PT Pudjiadi & Sons Tbk (PNSE) memberikan penjelasan resmi kepada Bursa Efek Indonesia (BEI) terkait volatilitas transaksi efek perseroan yang terjadi baru-baru ini.

Lonjakan Saham PNSE Terendus, Begini Pengakuan Manajemen
Bacakan Artikel

EmTrust Emitentrust.com - PT Pudjiadi & Sons Tbk (PNSE) memberikan penjelasan resmi kepada Bursa Efek Indonesia (BEI) terkait volatilitas transaksi efek perseroan yang terjadi baru-baru ini.

Sebagai infomasi pada perdagangan Kamis (8/1), saham perseroan ditutup naik 1,88% ke level Rp815. Secara mingguan, saham PNSE tercatat telah melonjak 18,1% dari level Rp690 pada 2 Januari 2026. Sementara secara bulanan, saham ini juga menguat 6,54% dibandingkan posisi Rp765 pada 8 Desember 2025.

Menanggapi pertanyaan BEI, perseroan mengakui adanya informasi atau fakta material yang berpotensi memengaruhi harga saham dan keputusan investasi pemodal.
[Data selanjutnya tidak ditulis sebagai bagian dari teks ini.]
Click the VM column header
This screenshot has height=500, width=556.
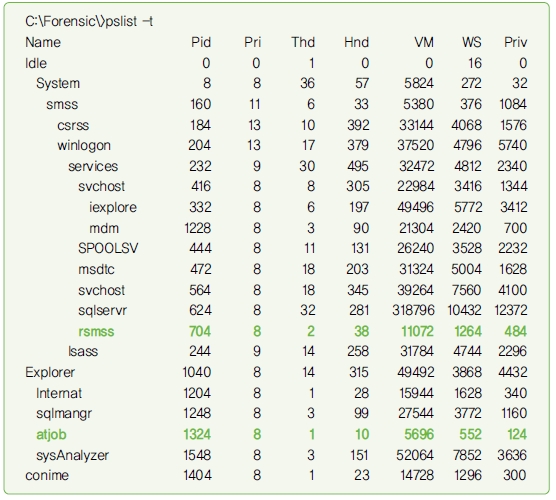[424, 42]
Informasi tersebut berkaitan dengan rencana transaksi penjualan aset berupa tanah yang belum dimanfaatkan, milik anak usaha PNSE yang sahamnya dikuasai sebesar 99,99%.
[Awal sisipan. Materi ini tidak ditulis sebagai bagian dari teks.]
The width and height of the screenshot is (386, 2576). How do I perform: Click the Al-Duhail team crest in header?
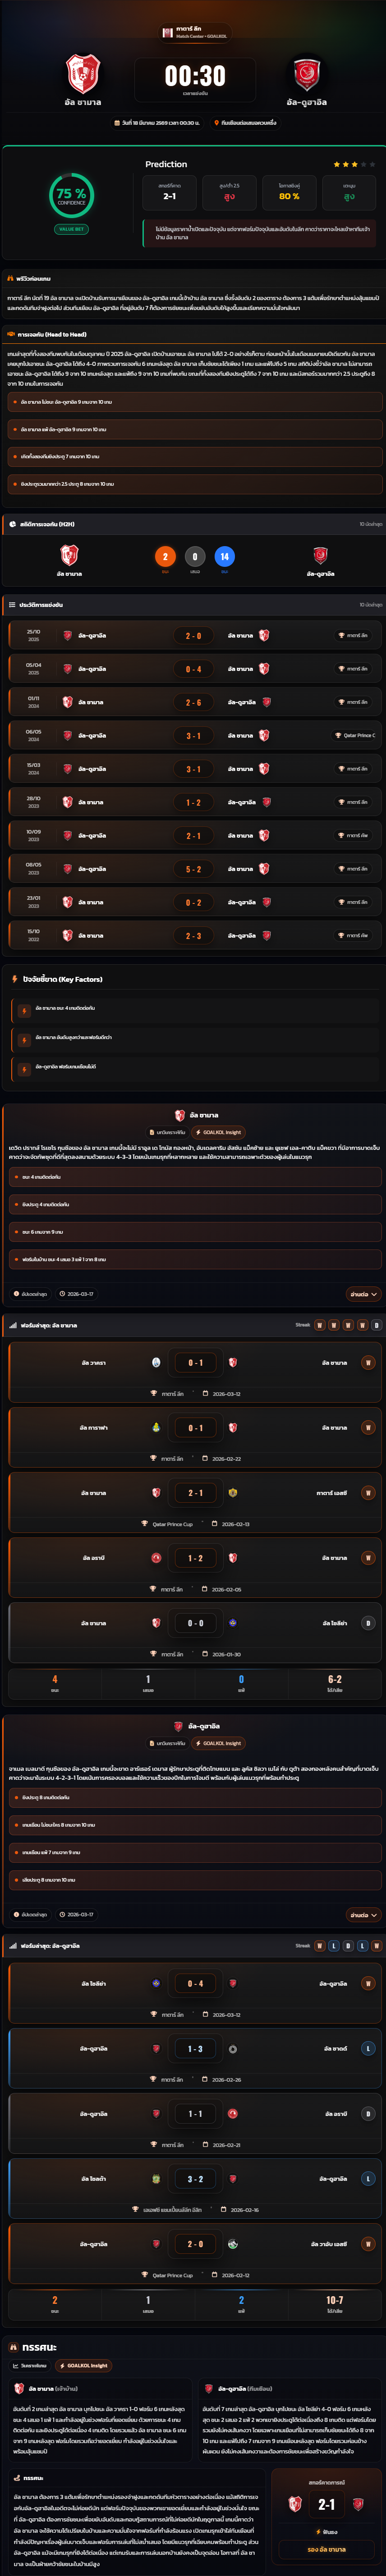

Manajemen menjelaskan bahwa rencana penjualan aset tersebut telah disampaikan kepada publik melalui keterbukaan informasi pada 11 Agustus 2025 dan 7 November 2025, sesuai dengan ketentuan Peraturan Otoritas Jasa Keuangan (OJK) dan Peraturan Bursa Efek Indonesia.

Namun demikian, PNSE menegaskan bahwa tidak terdapat informasi atau kejadian material lain yang belum diungkapkan kepada publik dan dapat memengaruhi harga saham maupun kelangsungan usaha perseroan.
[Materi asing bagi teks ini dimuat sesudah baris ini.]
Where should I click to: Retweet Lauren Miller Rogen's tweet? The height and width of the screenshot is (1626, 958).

Terkait aktivitas pemegang saham tertentu, perseroan juga menyatakan tidak mengetahui adanya perubahan kepemilikan saham sebagaimana diatur dalam POJK Nomor 11/POJK.04/2017.

Di sisi lain, PNSE mengonfirmasi bahwa perseroan sempat merencanakan Rapat Umum Pemegang Saham Luar Biasa (RUPSLB) yang dijadwalkan pada 22 Desember 2025. Namun, rencana tersebut ditunda dan dibatalkan, sebagaimana diumumkan melalui surat perseroan tertanggal 19 Desember 2025, dengan mempertimbangkan ketentuan dalam Peraturan OJK Nomor 17 Tahun 2020.

Hingga saat ini, perseroan juga mengaku belum menerima informasi apapun dari pemegang saham utama terkait rencana perubahan kepemilikan saham di PNSE.